10. | Nontransferability of Awards |
Unless otherwise determined by the Committee, an Award shall not be transferable or assignable by the Participant other than by will or by the laws of descent and distribution. An Award exercisable after the death of a Participant may be exercised by the heirs, executors administrators or personal representatives of the Participant.

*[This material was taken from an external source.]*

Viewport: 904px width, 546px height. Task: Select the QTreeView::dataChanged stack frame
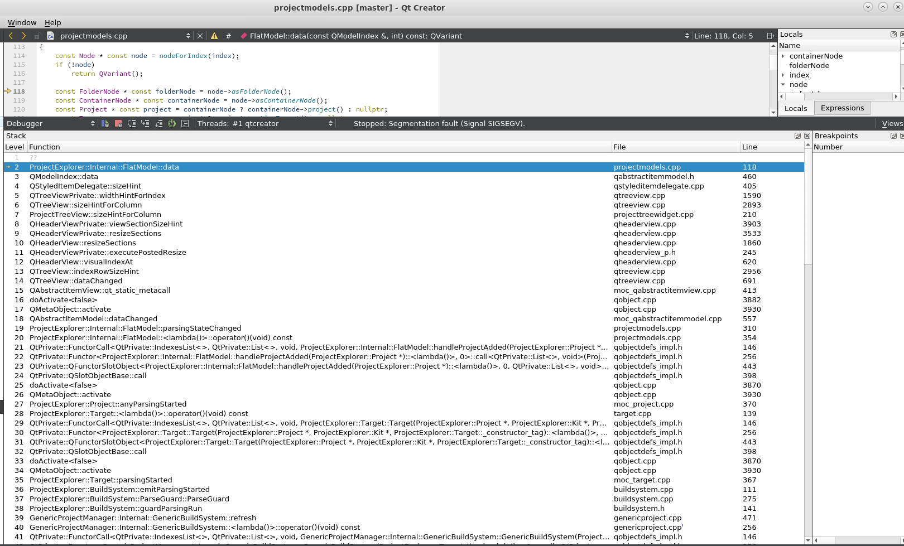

11. | Amendments or Termination |
The Board may amend, alter or discontinue the Plan, but no amendment, alteration or discontinuation shall be made, (a) without the approval of a majority in number of the Founding Shareholders of the Company (as defined in the Shareholders Agreement), if such action would increase the total number of Shares reserved for the purposes of the Plan or change the maximum number of Shares for which Awards may be granted to any Participant or (b) without the consent of a Participant, if such action would change the method of determining fair market value or diminish any of the rights of the Participant under any Award theretofore granted to such Participant under the Plan; provided, however, that the Committee may amend the Plan in such manner as it deems necessary to permit the granting of Awards meeting the requirements of the Code or other applicable laws.

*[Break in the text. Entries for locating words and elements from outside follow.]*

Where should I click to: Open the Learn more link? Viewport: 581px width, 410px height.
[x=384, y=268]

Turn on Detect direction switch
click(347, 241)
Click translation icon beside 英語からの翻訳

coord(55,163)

12. | International Participants |
With respect to Participants who reside or work outside the United States of America, the Committee may, in its sole discretion, amend the terms of the Plan or Awards with respect to such Participants in order to conform such terms with the requirements of local law.
13. | Choice of Law |
The Plan shall be governed by and construed in accordance with the laws of the State of Delaware without regard to conflicts of laws.
14. | Effectiveness of the Plan |
The Plan shall be effective as of the Effective Date.